== Input records ==

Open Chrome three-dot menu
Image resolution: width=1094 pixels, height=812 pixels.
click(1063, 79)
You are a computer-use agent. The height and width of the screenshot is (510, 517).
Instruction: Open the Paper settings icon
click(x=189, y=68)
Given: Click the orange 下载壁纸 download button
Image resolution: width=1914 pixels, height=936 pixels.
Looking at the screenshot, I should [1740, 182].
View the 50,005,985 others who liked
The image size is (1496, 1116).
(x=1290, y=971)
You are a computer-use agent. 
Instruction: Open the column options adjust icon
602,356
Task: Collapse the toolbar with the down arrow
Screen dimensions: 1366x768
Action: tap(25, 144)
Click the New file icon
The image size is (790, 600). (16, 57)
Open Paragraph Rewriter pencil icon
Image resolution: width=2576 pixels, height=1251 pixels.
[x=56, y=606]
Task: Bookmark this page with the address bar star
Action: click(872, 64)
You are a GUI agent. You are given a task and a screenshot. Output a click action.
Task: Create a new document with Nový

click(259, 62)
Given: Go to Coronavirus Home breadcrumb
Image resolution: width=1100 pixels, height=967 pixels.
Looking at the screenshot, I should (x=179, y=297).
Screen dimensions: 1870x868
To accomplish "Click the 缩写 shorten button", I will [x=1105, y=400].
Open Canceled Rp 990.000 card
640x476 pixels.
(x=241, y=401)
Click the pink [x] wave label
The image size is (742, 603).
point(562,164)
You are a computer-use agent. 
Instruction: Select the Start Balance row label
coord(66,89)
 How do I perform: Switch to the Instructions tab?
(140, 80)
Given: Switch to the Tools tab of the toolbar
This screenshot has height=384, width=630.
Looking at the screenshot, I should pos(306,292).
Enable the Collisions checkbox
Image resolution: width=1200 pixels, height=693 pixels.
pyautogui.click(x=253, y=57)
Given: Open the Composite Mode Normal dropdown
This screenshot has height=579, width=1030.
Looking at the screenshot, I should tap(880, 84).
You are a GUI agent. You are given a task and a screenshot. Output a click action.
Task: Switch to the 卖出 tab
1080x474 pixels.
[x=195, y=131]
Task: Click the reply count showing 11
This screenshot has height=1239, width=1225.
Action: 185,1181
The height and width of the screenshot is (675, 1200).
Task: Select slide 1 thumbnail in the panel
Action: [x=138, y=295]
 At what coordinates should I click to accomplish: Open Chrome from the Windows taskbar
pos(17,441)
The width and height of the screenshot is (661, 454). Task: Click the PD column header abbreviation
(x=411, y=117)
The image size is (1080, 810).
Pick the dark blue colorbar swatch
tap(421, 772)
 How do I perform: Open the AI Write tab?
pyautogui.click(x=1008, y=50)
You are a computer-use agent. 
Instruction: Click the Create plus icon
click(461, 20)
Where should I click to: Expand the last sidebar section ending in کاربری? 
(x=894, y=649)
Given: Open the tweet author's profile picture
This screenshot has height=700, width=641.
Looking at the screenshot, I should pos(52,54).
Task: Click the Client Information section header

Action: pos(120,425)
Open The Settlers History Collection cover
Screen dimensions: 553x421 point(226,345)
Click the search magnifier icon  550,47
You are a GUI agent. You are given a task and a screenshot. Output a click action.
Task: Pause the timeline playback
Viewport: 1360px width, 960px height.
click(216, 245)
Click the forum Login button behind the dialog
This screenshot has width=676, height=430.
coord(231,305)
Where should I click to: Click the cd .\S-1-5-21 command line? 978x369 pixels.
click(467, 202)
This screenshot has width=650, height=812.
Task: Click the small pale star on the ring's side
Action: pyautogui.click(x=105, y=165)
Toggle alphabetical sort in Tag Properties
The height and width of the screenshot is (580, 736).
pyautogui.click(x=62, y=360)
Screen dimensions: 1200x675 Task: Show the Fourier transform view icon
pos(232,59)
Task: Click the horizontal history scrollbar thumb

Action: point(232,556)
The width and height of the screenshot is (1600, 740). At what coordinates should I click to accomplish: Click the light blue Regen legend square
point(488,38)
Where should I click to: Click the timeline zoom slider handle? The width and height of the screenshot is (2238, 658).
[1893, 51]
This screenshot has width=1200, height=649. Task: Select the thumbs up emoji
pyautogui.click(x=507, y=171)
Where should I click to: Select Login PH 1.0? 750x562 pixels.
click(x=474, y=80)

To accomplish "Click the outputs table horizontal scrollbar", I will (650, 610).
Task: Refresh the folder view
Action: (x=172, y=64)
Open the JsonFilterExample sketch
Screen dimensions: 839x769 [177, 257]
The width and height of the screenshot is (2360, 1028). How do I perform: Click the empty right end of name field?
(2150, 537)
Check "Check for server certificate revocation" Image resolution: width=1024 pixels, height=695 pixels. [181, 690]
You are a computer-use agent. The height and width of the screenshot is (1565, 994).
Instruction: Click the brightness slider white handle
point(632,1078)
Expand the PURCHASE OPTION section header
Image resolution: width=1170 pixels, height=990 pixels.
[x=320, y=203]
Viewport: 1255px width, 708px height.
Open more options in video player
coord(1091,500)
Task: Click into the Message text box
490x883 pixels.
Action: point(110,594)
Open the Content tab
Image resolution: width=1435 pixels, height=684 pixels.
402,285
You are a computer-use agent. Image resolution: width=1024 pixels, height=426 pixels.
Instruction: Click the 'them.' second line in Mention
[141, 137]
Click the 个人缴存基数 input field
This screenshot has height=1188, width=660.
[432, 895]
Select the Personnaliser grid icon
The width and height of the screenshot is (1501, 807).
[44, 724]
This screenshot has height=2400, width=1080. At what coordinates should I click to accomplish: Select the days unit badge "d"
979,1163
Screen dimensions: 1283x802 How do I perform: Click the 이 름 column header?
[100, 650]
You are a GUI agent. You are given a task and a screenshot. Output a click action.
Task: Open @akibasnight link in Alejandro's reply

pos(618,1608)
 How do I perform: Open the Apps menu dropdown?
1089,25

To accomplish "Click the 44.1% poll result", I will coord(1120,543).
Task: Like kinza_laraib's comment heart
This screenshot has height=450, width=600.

===

• Work instruction
Write out each entry again, character for character.

• Output of the exercise
Open Chrome three-dot menu
Image resolution: width=1094 pixels, height=812 pixels.
click(1063, 79)
You are a computer-use agent. The height and width of the screenshot is (510, 517).
Instruction: Open the Paper settings icon
click(x=189, y=68)
Given: Click the orange 下载壁纸 download button
Image resolution: width=1914 pixels, height=936 pixels.
Looking at the screenshot, I should [1740, 182].
View the 50,005,985 others who liked
The image size is (1496, 1116).
(x=1290, y=971)
You are a computer-use agent. 
Instruction: Open the column options adjust icon
602,356
Task: Collapse the toolbar with the down arrow
Screen dimensions: 1366x768
Action: tap(25, 144)
Click the New file icon
The image size is (790, 600). (16, 57)
Open Paragraph Rewriter pencil icon
Image resolution: width=2576 pixels, height=1251 pixels.
[x=56, y=606]
Task: Bookmark this page with the address bar star
Action: click(872, 64)
You are a GUI agent. You are given a task and a screenshot. Output a click action.
Task: Create a new document with Nový

click(259, 62)
Given: Go to Coronavirus Home breadcrumb
Image resolution: width=1100 pixels, height=967 pixels.
Looking at the screenshot, I should (x=179, y=297).
Screen dimensions: 1870x868
To accomplish "Click the 缩写 shorten button", I will [x=1105, y=400].
Open Canceled Rp 990.000 card
640x476 pixels.
(x=241, y=401)
Click the pink [x] wave label
The image size is (742, 603).
point(562,164)
You are a computer-use agent. 
Instruction: Select the Start Balance row label
coord(66,89)
 How do I perform: Switch to the Instructions tab?
(140, 80)
Given: Switch to the Tools tab of the toolbar
This screenshot has height=384, width=630.
Looking at the screenshot, I should pos(306,292).
Enable the Collisions checkbox
Image resolution: width=1200 pixels, height=693 pixels.
pyautogui.click(x=253, y=57)
Given: Open the Composite Mode Normal dropdown
This screenshot has height=579, width=1030.
Looking at the screenshot, I should tap(880, 84).
You are a GUI agent. You are given a task and a screenshot. Output a click action.
Task: Switch to the 卖出 tab
1080x474 pixels.
[x=195, y=131]
Task: Click the reply count showing 11
This screenshot has height=1239, width=1225.
Action: 185,1181
The height and width of the screenshot is (675, 1200).
Task: Select slide 1 thumbnail in the panel
Action: [x=138, y=295]
 At what coordinates should I click to accomplish: Open Chrome from the Windows taskbar
pos(17,441)
The width and height of the screenshot is (661, 454). Task: Click the PD column header abbreviation
(x=411, y=117)
The image size is (1080, 810).
Pick the dark blue colorbar swatch
tap(421, 772)
 How do I perform: Open the AI Write tab?
pyautogui.click(x=1008, y=50)
You are a computer-use agent. 
Instruction: Click the Create plus icon
click(461, 20)
Where should I click to: Expand the last sidebar section ending in کاربری? 
(x=894, y=649)
Given: Open the tweet author's profile picture
This screenshot has height=700, width=641.
Looking at the screenshot, I should pos(52,54).
Task: Click the Client Information section header

Action: pos(120,425)
Open The Settlers History Collection cover
Screen dimensions: 553x421 point(226,345)
Click the search magnifier icon  550,47
You are a GUI agent. You are given a task and a screenshot. Output a click action.
Task: Pause the timeline playback
Viewport: 1360px width, 960px height.
click(216, 245)
Click the forum Login button behind the dialog
This screenshot has width=676, height=430.
coord(231,305)
Where should I click to: Click the cd .\S-1-5-21 command line? 978x369 pixels.
click(467, 202)
This screenshot has width=650, height=812.
Task: Click the small pale star on the ring's side
Action: pyautogui.click(x=105, y=165)
Toggle alphabetical sort in Tag Properties
The height and width of the screenshot is (580, 736).
pyautogui.click(x=62, y=360)
Screen dimensions: 1200x675 Task: Show the Fourier transform view icon
pos(232,59)
Task: Click the horizontal history scrollbar thumb

Action: point(232,556)
The width and height of the screenshot is (1600, 740). At what coordinates should I click to accomplish: Click the light blue Regen legend square
point(488,38)
Where should I click to: Click the timeline zoom slider handle? The width and height of the screenshot is (2238, 658).
[1893, 51]
This screenshot has width=1200, height=649. Task: Select the thumbs up emoji
pyautogui.click(x=507, y=171)
Where should I click to: Select Login PH 1.0? 750x562 pixels.
click(x=474, y=80)

To accomplish "Click the outputs table horizontal scrollbar", I will (650, 610).
Task: Refresh the folder view
Action: (x=172, y=64)
Open the JsonFilterExample sketch
Screen dimensions: 839x769 [177, 257]
The width and height of the screenshot is (2360, 1028). How do I perform: Click the empty right end of name field?
(2150, 537)
Check "Check for server certificate revocation" Image resolution: width=1024 pixels, height=695 pixels. [181, 690]
You are a computer-use agent. The height and width of the screenshot is (1565, 994).
Instruction: Click the brightness slider white handle
point(632,1078)
Expand the PURCHASE OPTION section header
Image resolution: width=1170 pixels, height=990 pixels.
[x=320, y=203]
Viewport: 1255px width, 708px height.
Open more options in video player
coord(1091,500)
Task: Click into the Message text box
490x883 pixels.
Action: point(110,594)
Open the Content tab
Image resolution: width=1435 pixels, height=684 pixels.
402,285
You are a computer-use agent. Image resolution: width=1024 pixels, height=426 pixels.
Instruction: Click the 'them.' second line in Mention
[141, 137]
Click the 个人缴存基数 input field
This screenshot has height=1188, width=660.
[432, 895]
Select the Personnaliser grid icon
The width and height of the screenshot is (1501, 807).
[44, 724]
This screenshot has height=2400, width=1080. At what coordinates should I click to accomplish: Select the days unit badge "d"
979,1163
Screen dimensions: 1283x802 How do I perform: Click the 이 름 column header?
[100, 650]
You are a GUI agent. You are given a task and a screenshot. Output a click action.
Task: Open @akibasnight link in Alejandro's reply

pos(618,1608)
 How do I perform: Open the Apps menu dropdown?
1089,25

To accomplish "Click the 44.1% poll result", I will coord(1120,543).
Task: Like kinza_laraib's comment heart
This screenshot has height=450, width=600.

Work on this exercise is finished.